And possibly capture data...

"The FBI's use, in which cell phones' microphones were remotely activated to
record conversations (even with the phones turned off), probably had some
bearing on Snowden's request that journalists power down their phones and
place them in the fridge. "

------
3pt14159
Sure you can.

I offer as much proof for my statement as this blog post does. Snowden had
access to basically every NSA program, if you are going to disagree with them
you'd better at least speak from authority, or better, offer specific proof.

------
simoncion
For as long as I can remember[0] the DoD and all DoD contractors have required
those with cellular phones to leave them outside of secured areas. Phones have
not been and continue to not be permitted inside secured areas for any reason,
even if they are powered down.

It might just be that the DoD is paranoid, but I'm not so sure about that.

[0] That is, since long before smartphones and phones with local audio
recording ability were commercially available.

------
gue5t
I was under the impression the most common architecture for mobile devices is
to support DMA (direct memory access) from the baseband to main memory.
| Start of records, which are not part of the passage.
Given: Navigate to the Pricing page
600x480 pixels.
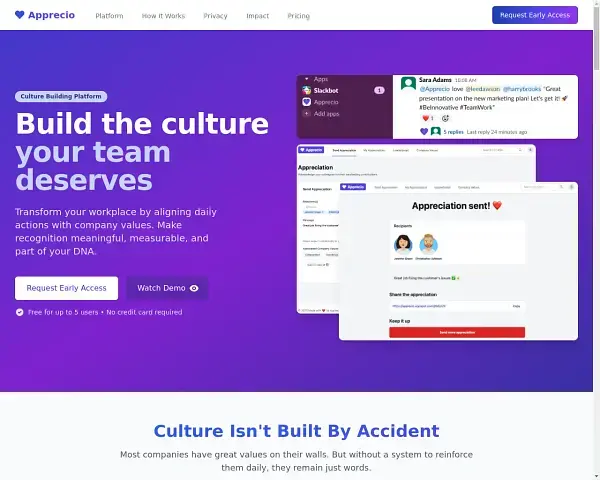Looking at the screenshot, I should pyautogui.click(x=298, y=16).
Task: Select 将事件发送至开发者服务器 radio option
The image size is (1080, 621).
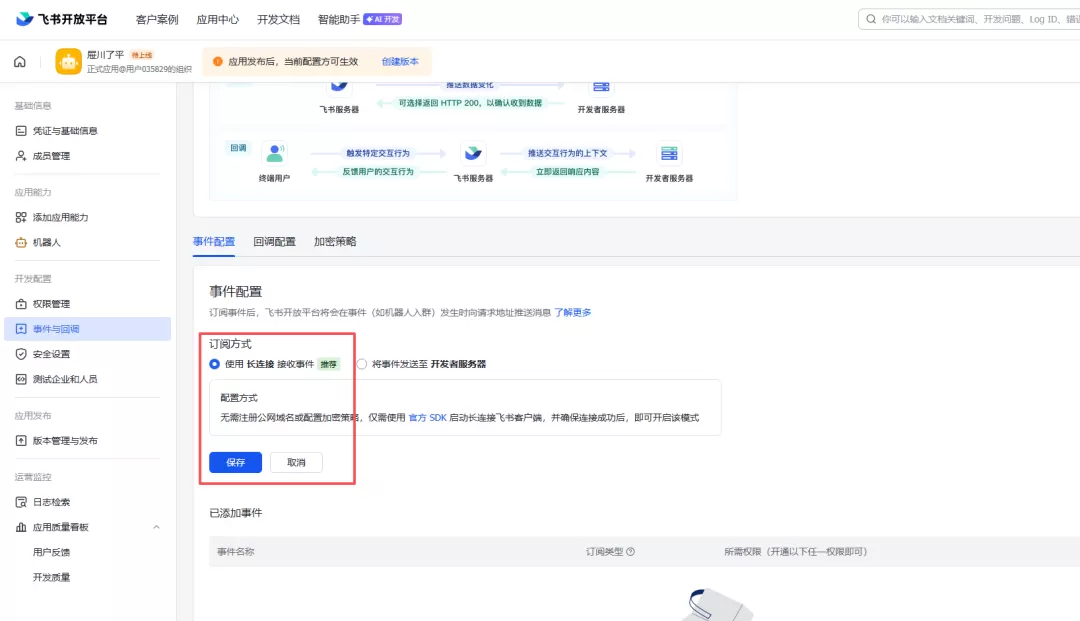Action: click(362, 364)
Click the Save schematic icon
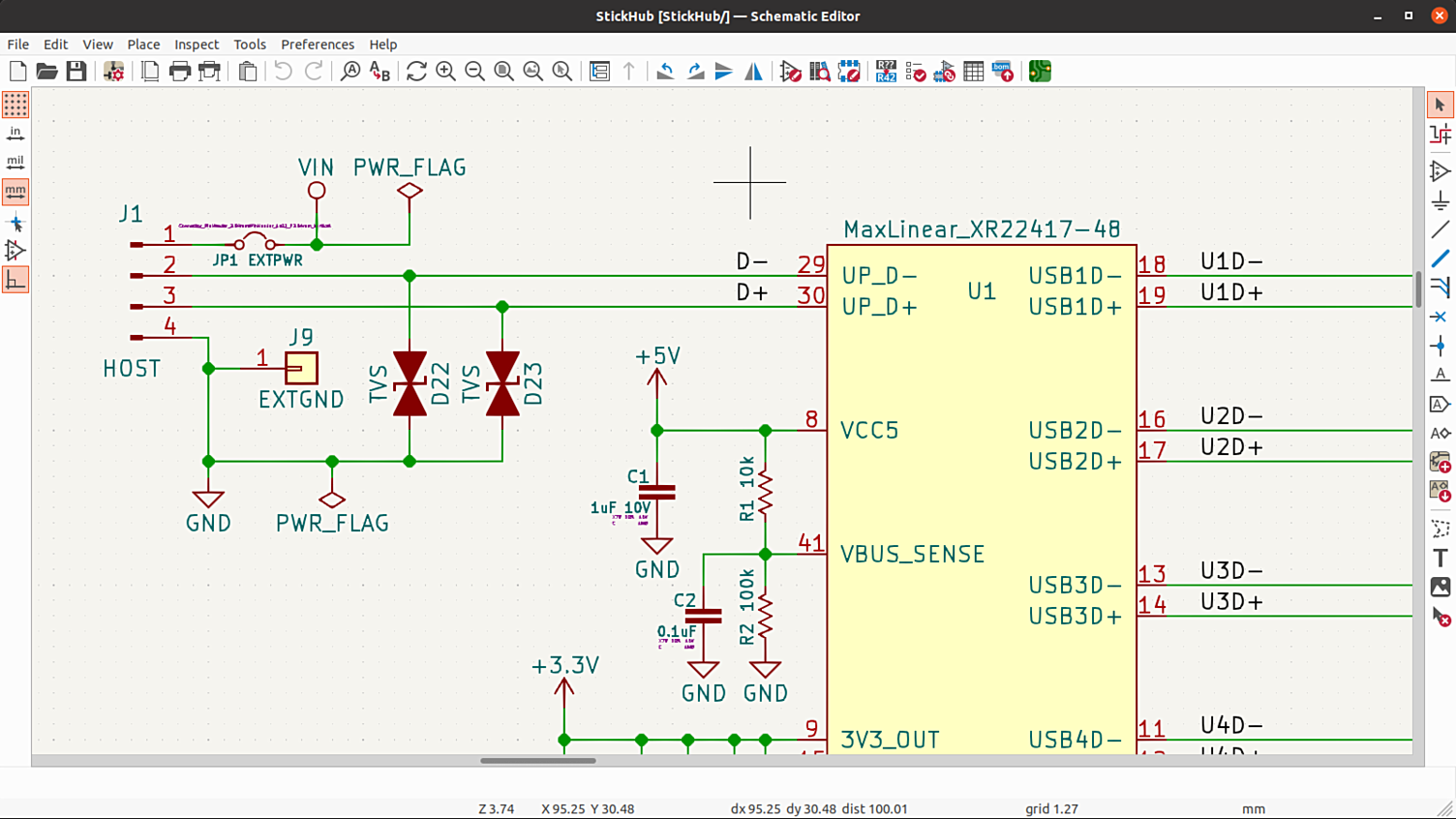Image resolution: width=1456 pixels, height=819 pixels. click(76, 72)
This
would obviate the "finding an OS exploit" step described, as operating systems
do not attempt to be secure against attackers with full memory access. Can
anyone with knowledge of these phones' architectures clue us in on the
specifics of the situation?

------
pdkl95
[http://www.osnews.com/story/27416/The_second_operating_syste...](http://www.osnews.com/story/27416/The_second_operating_system_hiding_in_every_mobile_phone)

Here's a link I had buried in my bookmarks from last November, that discussed
this issue.

If accurate, it suggests the problem is not just bad code quality in the
baseband processor being remotely exploitable. This article suggests it's
basically a _monoculture_ because everybody just buys the same "hardware part"
because actually implementing it on your own is (very) hard. Once you add in
all the FCC compliance issues, it's practically impossible.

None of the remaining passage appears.